There is an organisation in Britain called the National Centre for Smoking Cessation and Training (NCSCT). They have put out a short film which is part of a training module called ‘Very Brief Advice on Smoking [Cessation]’ which is aimed at people who want to be smoking cessation counsellors.
It’s a very sad film about a young boy whose father died of lung cancer and it’s suggested that if his GP had taken only thirty seconds his life might have been saved: ‘Thirty seconds is all it takes to ask, advise, and inspire someone to stop smoking for good.’
Inspiration has a hard time fighting against the compulsion to smoke that comes from nicotine addiction.
The module seems designed to make people stop smoking through fear of getting lung cancer – and if you’re a smoker you’d better be very afraid of this.
The trouble is that smokers in Britain don’t seem so keen on taking up this kind of help, the numbers of people availing themselves of it being down 23 per cent till March 2015 compared with the previous year.

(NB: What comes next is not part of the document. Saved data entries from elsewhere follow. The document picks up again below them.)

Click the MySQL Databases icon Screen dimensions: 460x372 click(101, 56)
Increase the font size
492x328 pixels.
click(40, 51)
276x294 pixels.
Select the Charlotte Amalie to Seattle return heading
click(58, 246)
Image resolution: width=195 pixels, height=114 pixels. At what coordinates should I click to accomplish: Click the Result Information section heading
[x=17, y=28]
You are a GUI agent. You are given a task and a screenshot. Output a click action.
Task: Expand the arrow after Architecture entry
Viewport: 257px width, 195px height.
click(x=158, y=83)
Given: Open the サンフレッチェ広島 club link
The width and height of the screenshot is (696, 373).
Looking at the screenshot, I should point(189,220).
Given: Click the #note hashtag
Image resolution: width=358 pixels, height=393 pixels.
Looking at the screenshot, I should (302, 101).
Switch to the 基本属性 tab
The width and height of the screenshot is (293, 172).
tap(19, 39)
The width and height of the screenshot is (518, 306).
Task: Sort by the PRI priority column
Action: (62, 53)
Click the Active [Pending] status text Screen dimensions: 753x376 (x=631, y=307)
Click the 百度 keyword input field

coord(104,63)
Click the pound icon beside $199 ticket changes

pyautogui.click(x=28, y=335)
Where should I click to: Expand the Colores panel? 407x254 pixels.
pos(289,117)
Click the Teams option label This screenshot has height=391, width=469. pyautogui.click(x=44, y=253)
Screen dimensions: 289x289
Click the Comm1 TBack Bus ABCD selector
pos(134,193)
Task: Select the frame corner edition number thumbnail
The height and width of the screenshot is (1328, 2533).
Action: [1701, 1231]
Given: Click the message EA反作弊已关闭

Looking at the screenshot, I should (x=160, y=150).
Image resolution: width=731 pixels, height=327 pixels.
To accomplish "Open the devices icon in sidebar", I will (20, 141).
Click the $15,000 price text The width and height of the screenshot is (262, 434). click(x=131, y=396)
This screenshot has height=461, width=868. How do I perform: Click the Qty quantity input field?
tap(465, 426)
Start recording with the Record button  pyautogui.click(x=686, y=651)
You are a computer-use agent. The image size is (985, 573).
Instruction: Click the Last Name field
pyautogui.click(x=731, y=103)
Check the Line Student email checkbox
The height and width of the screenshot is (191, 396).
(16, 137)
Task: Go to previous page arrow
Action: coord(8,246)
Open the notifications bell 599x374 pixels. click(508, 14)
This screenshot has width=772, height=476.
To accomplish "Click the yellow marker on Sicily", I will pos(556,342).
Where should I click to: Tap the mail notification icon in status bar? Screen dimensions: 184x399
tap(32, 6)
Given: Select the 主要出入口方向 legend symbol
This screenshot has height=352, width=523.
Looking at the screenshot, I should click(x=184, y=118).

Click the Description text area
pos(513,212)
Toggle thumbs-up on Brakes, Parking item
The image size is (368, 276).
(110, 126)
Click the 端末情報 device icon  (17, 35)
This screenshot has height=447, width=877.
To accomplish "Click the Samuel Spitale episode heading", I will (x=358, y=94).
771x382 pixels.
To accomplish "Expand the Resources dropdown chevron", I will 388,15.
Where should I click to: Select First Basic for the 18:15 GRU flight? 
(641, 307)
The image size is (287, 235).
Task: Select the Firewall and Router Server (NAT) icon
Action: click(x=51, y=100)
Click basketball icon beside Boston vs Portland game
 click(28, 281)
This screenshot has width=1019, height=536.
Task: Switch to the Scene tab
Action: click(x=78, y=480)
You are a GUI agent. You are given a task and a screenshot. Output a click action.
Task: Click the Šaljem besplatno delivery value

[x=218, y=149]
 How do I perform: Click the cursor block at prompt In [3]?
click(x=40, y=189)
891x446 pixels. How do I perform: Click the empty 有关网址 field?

Indeed, the above-mentioned centre and Acion on Smoking and Health (ASH) have urged that ‘Public Health England must better promote local stop smoking services through mass media campaigns and…Local services should also do more to reach out to groups with high smoking rates, and…the NHS should better support smokers who want to quit by using electronic cigarettes.’
Why is it that with all this help available there is a declining uptake, and smokers just seem to want to carry on smoking?
Has not the time come for cigarettes to be banned?